The oil market is always highly volatile.
USD/JPY: outlook for April 24-28
USD/JPY has managed to stay above the 55-week MA at 108.30 as geopolitical risks have declined. In addition, the Bank of Japan’s Governor Kuroda said that the regulator would continue with its accommodative monetary policy and maintain the current pace of asset purchases for some time. So, during the past week demand for the yen has subsided.
Next week the dynamics of Japan’s currency will once again largely depend on external risk sentiment. The first risk is created by French election on Sunday, April, 23. If the pro-euro candidate Emmanuel Marcon fails to pass to the second round of the elections, the yen will strengthen again. If Marcon succeeds, USD/JPY will gain. The second risk is connected with North Korea’s potential nuclear test on April 25. Towards the end of the week, traders will be focused on the Bank of Japan monetary policy meeting and press conference which will be held on Thursday.
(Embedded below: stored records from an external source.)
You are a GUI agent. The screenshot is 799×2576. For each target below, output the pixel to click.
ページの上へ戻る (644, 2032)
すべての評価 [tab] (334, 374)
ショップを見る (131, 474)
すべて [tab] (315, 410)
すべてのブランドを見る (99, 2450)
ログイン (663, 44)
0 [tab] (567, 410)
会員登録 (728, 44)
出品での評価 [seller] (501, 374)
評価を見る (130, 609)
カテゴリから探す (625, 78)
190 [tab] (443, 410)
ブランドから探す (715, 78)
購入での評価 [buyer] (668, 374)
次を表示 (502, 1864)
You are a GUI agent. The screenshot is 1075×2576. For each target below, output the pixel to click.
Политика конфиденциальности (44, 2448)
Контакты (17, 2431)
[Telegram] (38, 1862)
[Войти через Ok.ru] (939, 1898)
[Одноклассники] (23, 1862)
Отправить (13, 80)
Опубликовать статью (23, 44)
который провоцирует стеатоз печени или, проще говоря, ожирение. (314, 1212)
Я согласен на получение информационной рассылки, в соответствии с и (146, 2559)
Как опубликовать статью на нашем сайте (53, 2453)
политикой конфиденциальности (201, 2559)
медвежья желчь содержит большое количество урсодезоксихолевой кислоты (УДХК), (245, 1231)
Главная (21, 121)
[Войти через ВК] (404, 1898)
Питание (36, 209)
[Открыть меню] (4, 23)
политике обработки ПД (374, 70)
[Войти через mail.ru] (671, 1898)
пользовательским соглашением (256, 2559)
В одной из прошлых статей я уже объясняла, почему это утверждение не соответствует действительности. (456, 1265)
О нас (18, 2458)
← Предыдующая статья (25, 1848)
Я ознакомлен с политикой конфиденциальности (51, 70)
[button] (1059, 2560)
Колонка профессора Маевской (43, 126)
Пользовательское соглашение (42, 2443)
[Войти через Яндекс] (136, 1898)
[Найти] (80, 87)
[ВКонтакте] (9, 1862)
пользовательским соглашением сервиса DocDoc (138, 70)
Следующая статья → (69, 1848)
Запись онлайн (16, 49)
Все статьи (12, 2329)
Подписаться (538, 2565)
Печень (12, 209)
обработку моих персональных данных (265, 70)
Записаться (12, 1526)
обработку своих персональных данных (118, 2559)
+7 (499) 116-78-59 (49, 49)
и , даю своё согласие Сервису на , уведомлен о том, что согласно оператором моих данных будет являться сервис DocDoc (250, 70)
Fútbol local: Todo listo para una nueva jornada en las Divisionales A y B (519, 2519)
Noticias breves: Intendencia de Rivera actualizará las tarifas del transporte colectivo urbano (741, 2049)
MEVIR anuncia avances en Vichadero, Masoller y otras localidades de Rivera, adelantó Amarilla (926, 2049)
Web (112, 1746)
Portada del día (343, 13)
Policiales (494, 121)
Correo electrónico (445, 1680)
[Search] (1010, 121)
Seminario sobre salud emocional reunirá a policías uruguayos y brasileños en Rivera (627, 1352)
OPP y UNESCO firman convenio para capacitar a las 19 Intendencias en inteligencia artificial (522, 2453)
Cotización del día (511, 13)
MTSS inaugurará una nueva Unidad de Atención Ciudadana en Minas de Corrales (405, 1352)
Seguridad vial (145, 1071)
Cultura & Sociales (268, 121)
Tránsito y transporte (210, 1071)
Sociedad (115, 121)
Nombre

An overwhelming majority of market analysts expect that the central bank will maintain its ultra-loose monetary policy. This will certainly weaken the yen against the USD. In terms of the economic data, we will be waiting for Japan’s CPI figures, household spending and unemployment rate all coming on Friday.
The risk events in coming days might send USD/JPY to test 108.10 (April 17th low), 107.50 and 106.45 (61.8% Fibo level traced from 2016 low). A rebound towards the immediate resistances at 109.45 and 110.00 (psychological level) might occur towards the end of the week. Next resistance lies around 111.10 (38.2% Fibo retracement level).
Narrowing bearish Ichimoku Cloud with rising Senkou Span A; a dead cross of Tenkan-sen and Kijun-sen, but rising Tenkan-sen; the bulls could breakout the Kijun’s resistance.